Во-вторых, в этом процессе участвует всё больше студентов. Скажем, аудитория Coursera удваивается каждые полгода: ещё в мае она составляла 3 миллиона пользователей, а в декабре их было уже 6 миллионов. Если такие темпы сохранятся, можно прогнозировать, сколько студентов будут получать образование онлайн через пять–десять лет. И лидирующие университеты делают на это ставку. Если у университета есть курс на онлайн-платформе, на который записываются сотни тысяч, значит, это приличный университет, хороший преподаватель и интересный контент. В будущем многие вузы станут, я думаю, работать со своей онлайн-аудиторией более активно: приглашать лучших выпускников онлайн-курсов на учёбу по PhD-программам, а затем и трудоустраивать их либо предлагать им платные образовательные программы, — в общем, капитализировать ту онлайн-аудиторию, которая будет формироваться вокруг вузов.
Что касается взаимодействия онлайн-образования и традиционного очного обучения, то здесь процесс только-только начал разворачиваться.

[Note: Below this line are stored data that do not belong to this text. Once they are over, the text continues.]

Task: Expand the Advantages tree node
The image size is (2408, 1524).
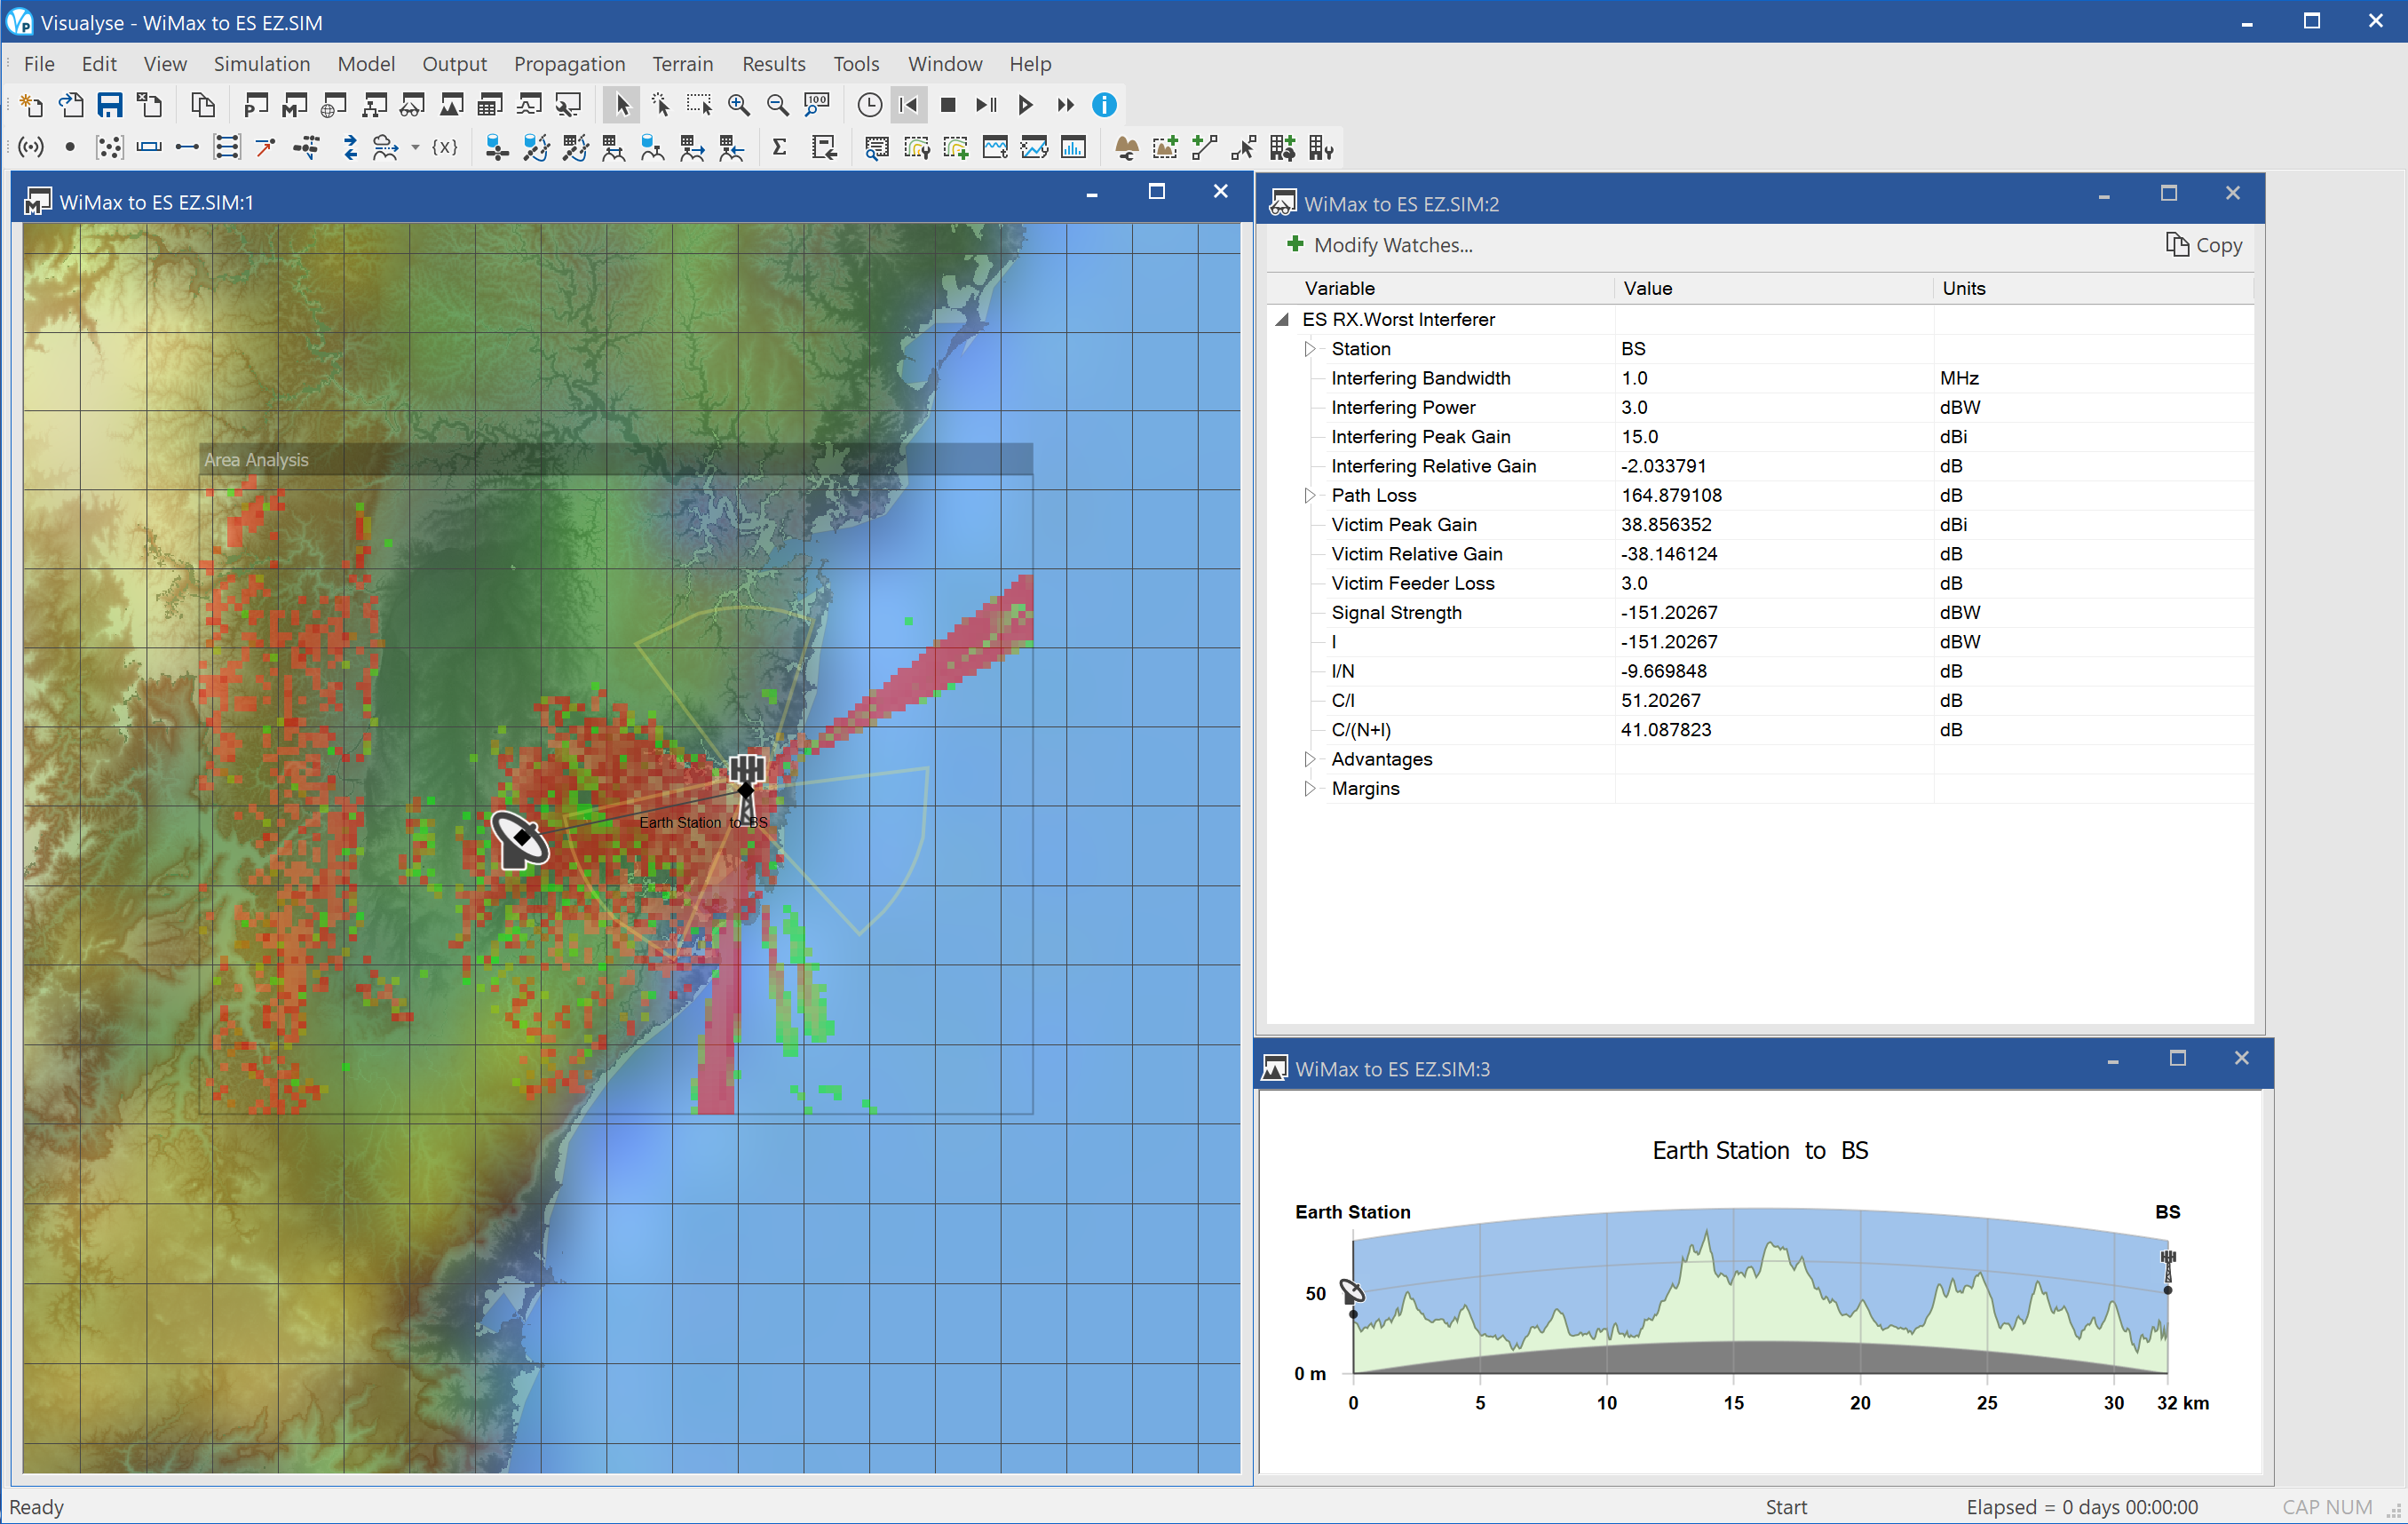Action: click(x=1311, y=758)
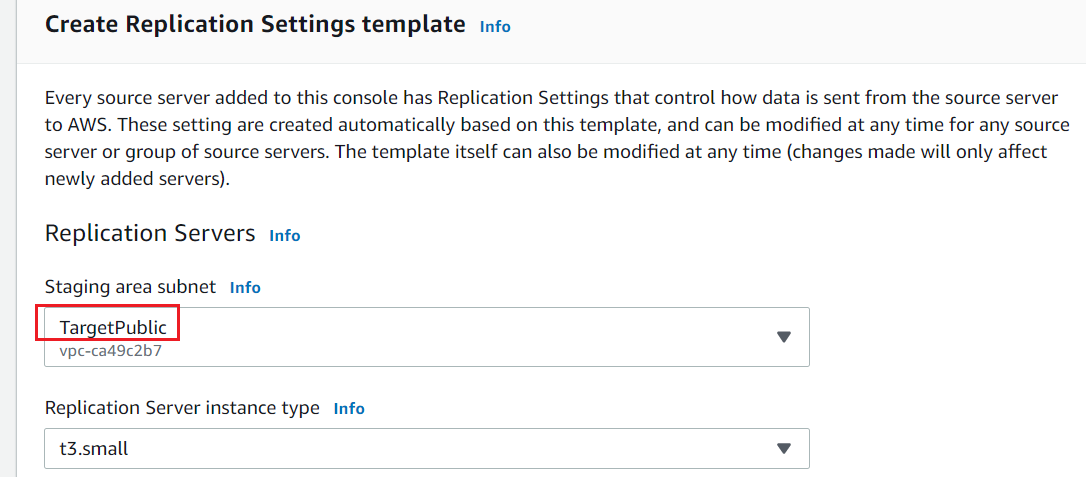Expand the Staging area subnet dropdown arrow
The height and width of the screenshot is (484, 1090).
[x=784, y=337]
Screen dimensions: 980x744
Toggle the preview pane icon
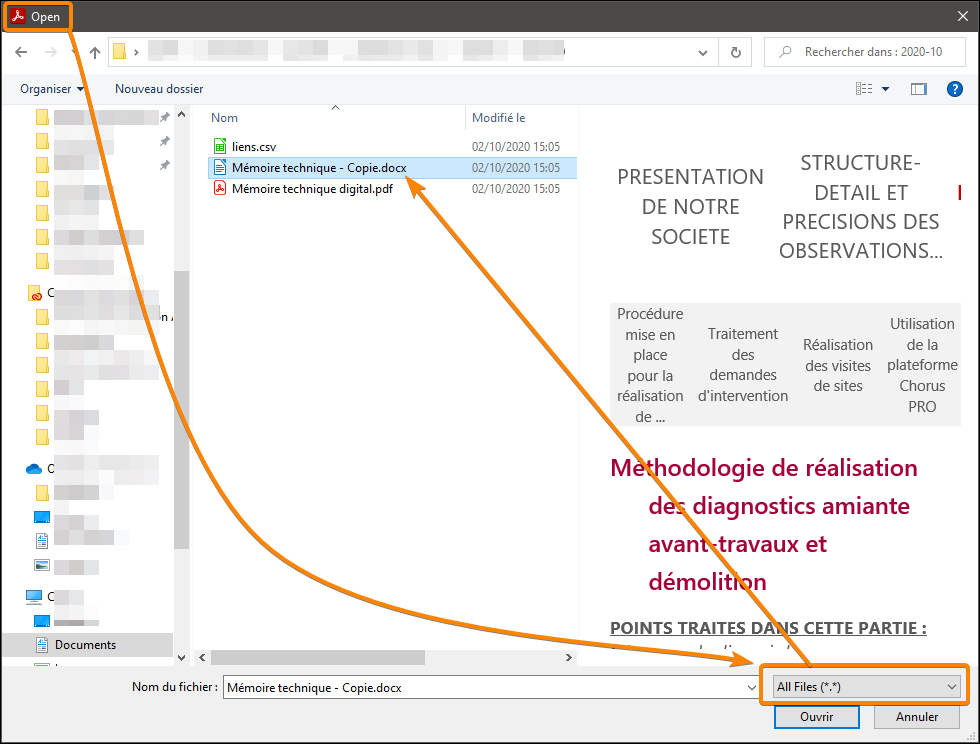click(x=919, y=89)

Есть ряд университетов, которые стали засчитывать результаты прохождения онлайн-курсов в дипломе, то есть предоставлять образовательные кредиты. Это находит поддержку на государственном уровне. Например, в США Совет по образованию рекомендует университетам засчитывать, если не ошибаюсь, тринадцать онлайн-курсов. Но не всё идёт гладко. Последний пример, обсуждавшийся в прессе, — Университет Сан-Хосе, заменивший один из очных курсов аналогичным онлайн-курсом Гарвардского университета. Профессора, читавшие этот курс ранее, не согласились с такой заменой и написали письмо гарвардскому разработчику курса. И это положило начало дискуссии о месте и роли MOOC и онлайн-форматов вообще в традиционном образовании.
Некоторые вузы пытаются переводить в онлайн не отдельные учебные курсы, а целые магистерские программы. Пока такой проект, насколько мне известно, до конца не реализован ни одним университетом. У этого новшества будет одно преимущество: очное прохождение курса стоит 18 тысяч долларов, а тот же курс онлайн обойдётся гораздо дешевле. Такая модель взаимодействия онлайн- и офлайн-обучения сейчас отрабатывается.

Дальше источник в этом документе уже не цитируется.